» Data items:
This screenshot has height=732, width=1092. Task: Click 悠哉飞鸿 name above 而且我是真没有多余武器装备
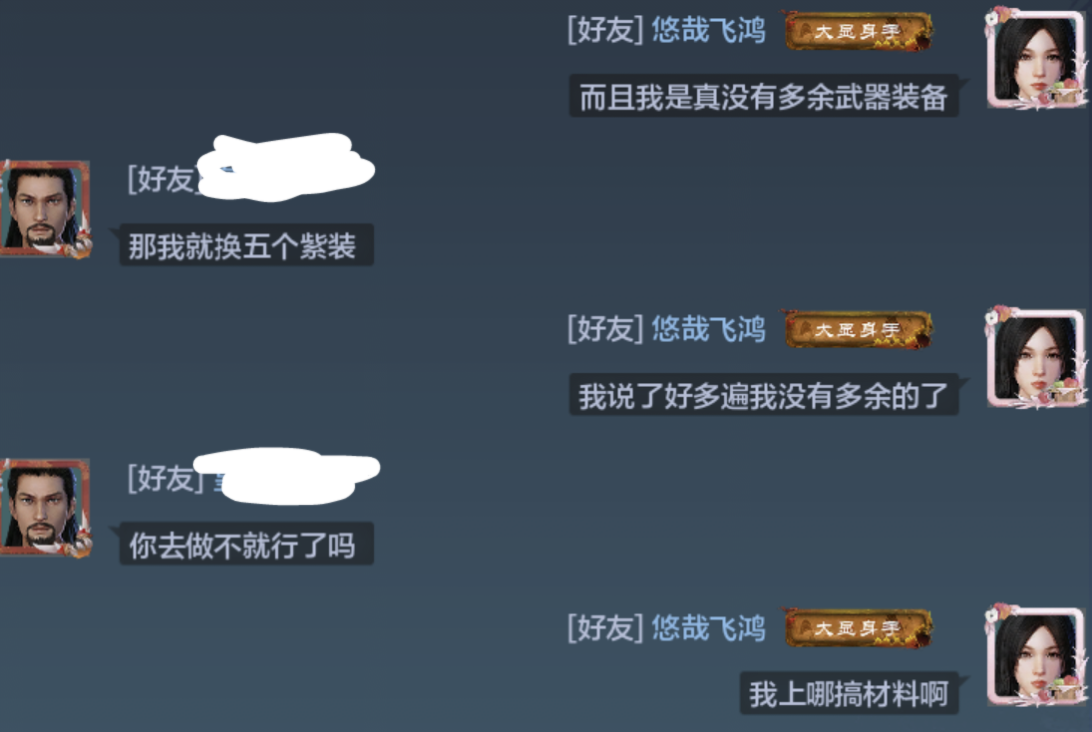pos(708,31)
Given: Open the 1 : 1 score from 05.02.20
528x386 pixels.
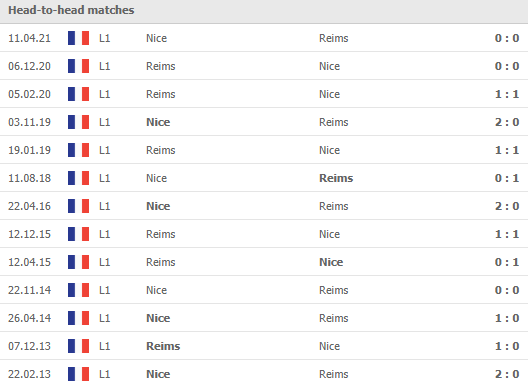Looking at the screenshot, I should (x=507, y=94).
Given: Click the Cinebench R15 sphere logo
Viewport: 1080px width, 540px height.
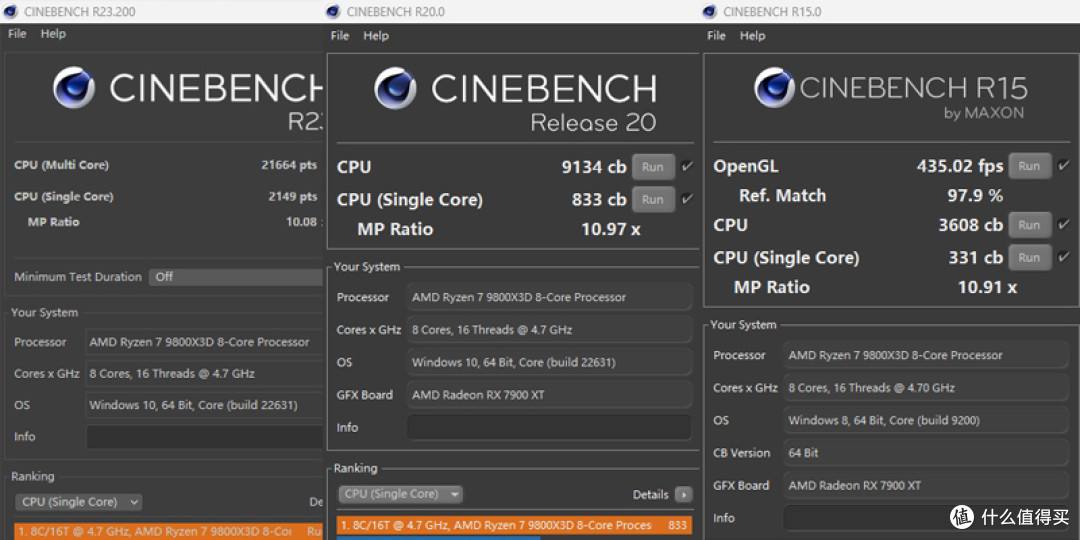Looking at the screenshot, I should click(775, 87).
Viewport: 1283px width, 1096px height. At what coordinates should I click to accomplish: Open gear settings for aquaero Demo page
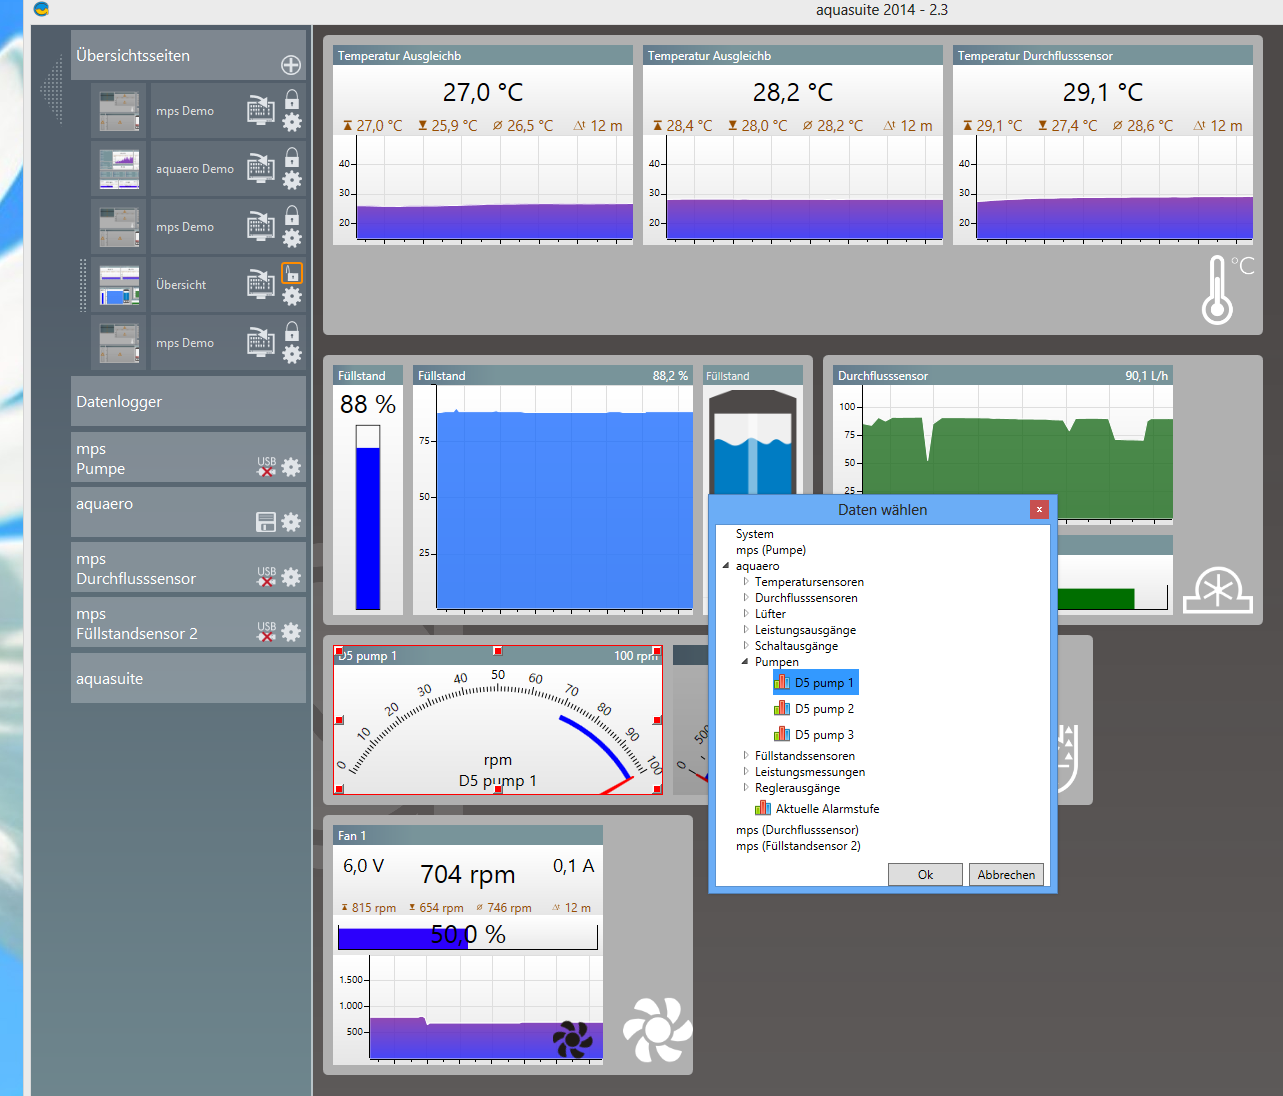[x=292, y=181]
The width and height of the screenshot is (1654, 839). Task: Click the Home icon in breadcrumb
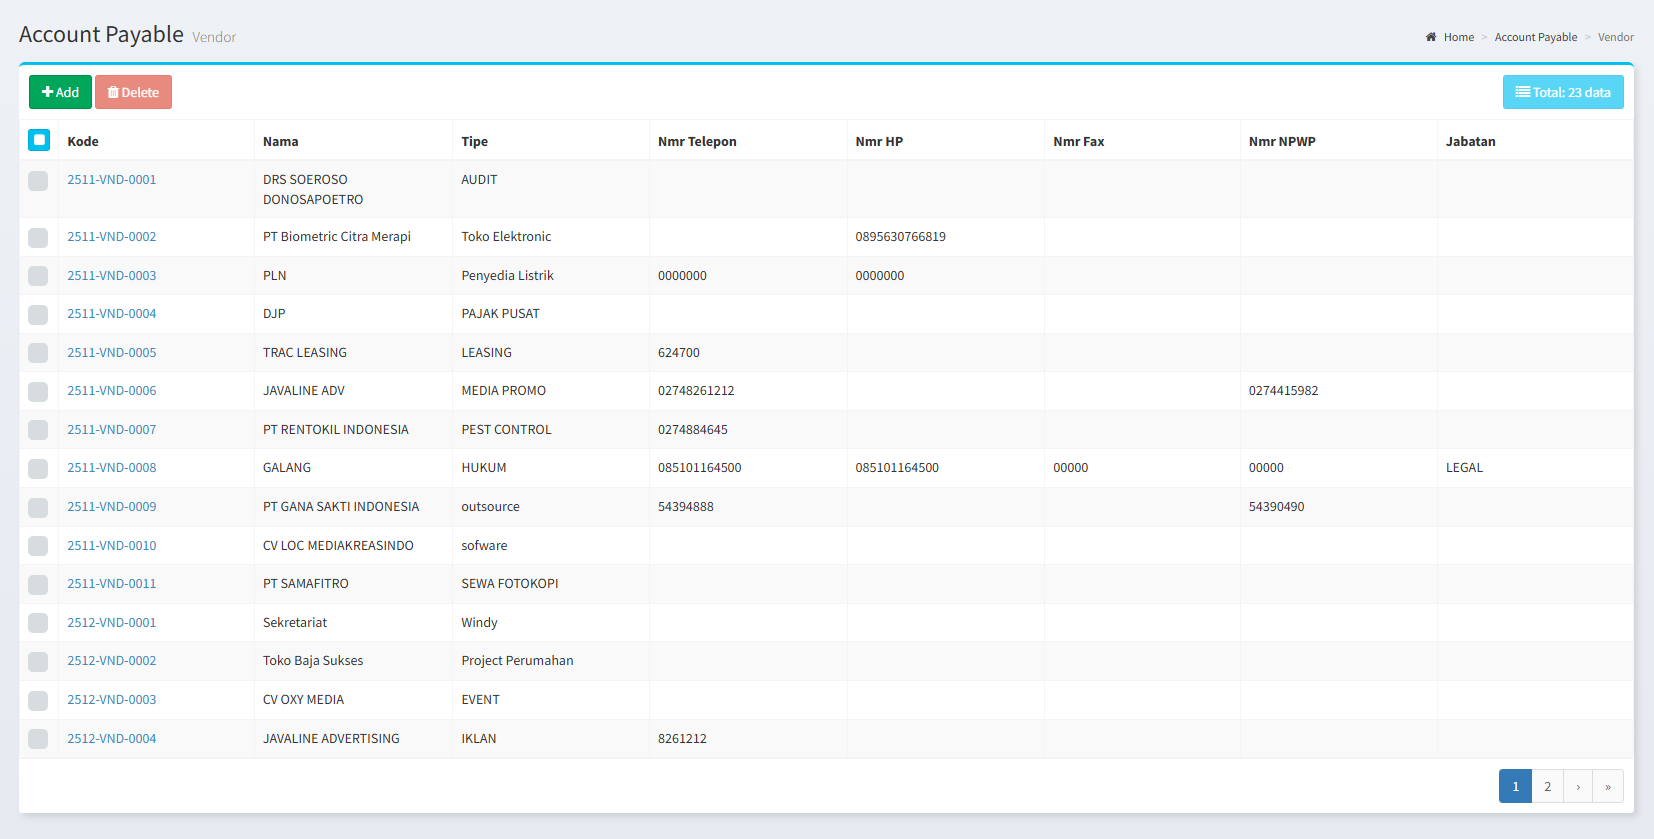pos(1431,37)
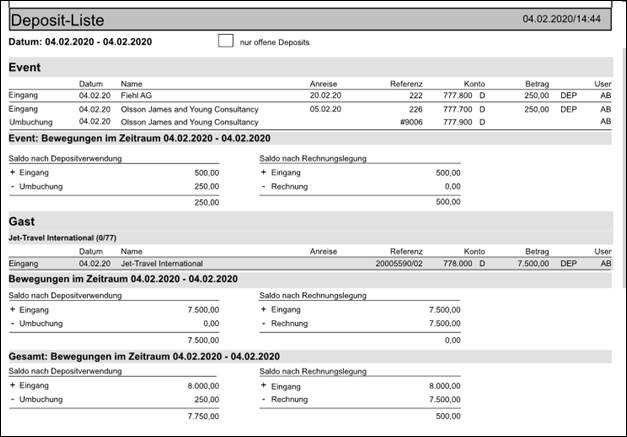Viewport: 627px width, 437px height.
Task: Click the "Event" section header
Action: click(x=24, y=66)
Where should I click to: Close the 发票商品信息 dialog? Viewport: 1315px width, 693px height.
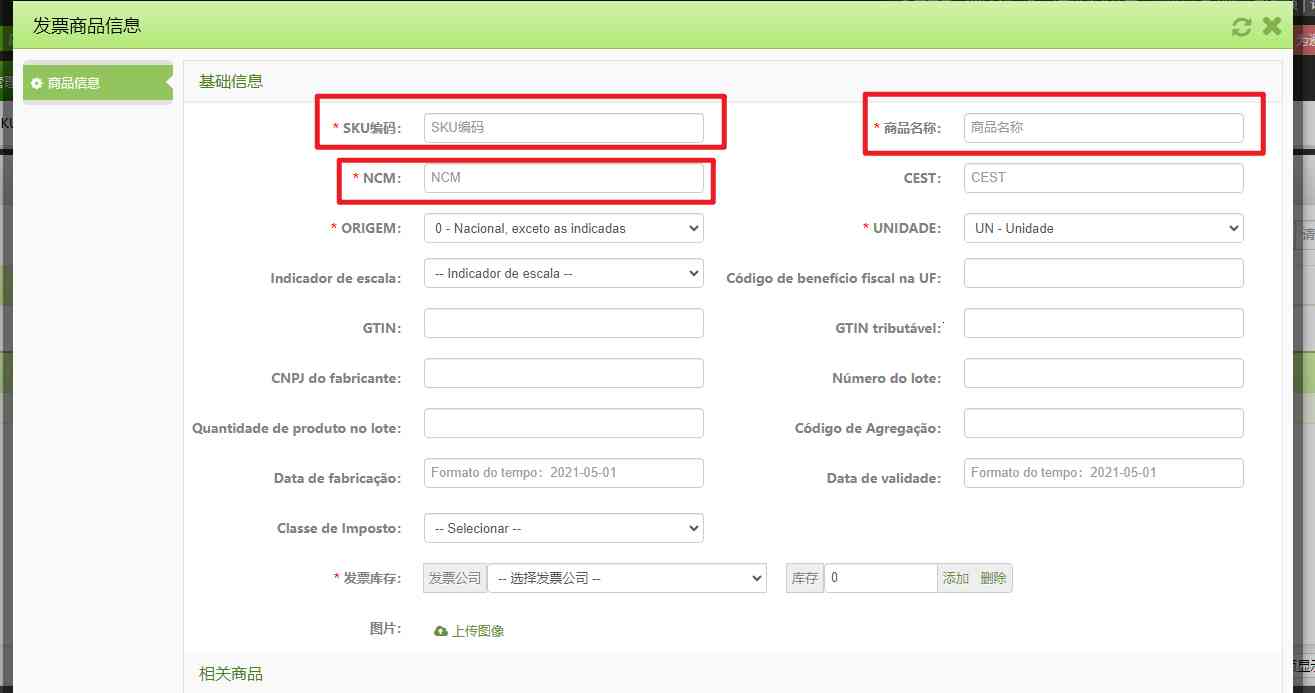(1272, 27)
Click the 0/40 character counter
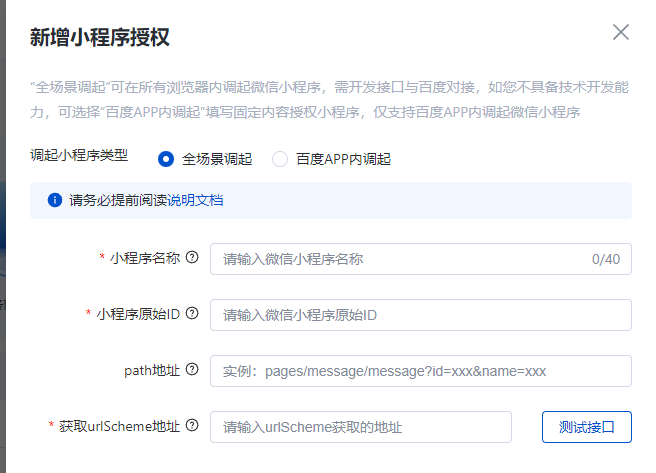Image resolution: width=656 pixels, height=473 pixels. [x=606, y=259]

» Work required: Without the pictures, please output every record exactly.

» Answer section:
This screenshot has height=732, width=1092. Task: Click 悠哉飞鸿 name above 而且我是真没有多余武器装备
pos(708,31)
Given: Open the 1 : 1 score from 05.02.20
528x386 pixels.
Looking at the screenshot, I should (x=507, y=94).
Given: Click the Cinebench R15 sphere logo
Viewport: 1080px width, 540px height.
Looking at the screenshot, I should click(775, 87).
Viewport: 1283px width, 1096px height. At what coordinates should I click to accomplish: Open gear settings for aquaero Demo page
[x=292, y=181]
The width and height of the screenshot is (1654, 839). Task: Click the Home icon in breadcrumb
pos(1431,37)
Viewport: 627px width, 437px height.
Task: Click the "Event" section header
Action: click(x=24, y=66)
Where should I click to: Close the 发票商品信息 dialog? Viewport: 1315px width, 693px height.
(1272, 27)
Click the 0/40 character counter
Image resolution: width=656 pixels, height=473 pixels. [x=606, y=259]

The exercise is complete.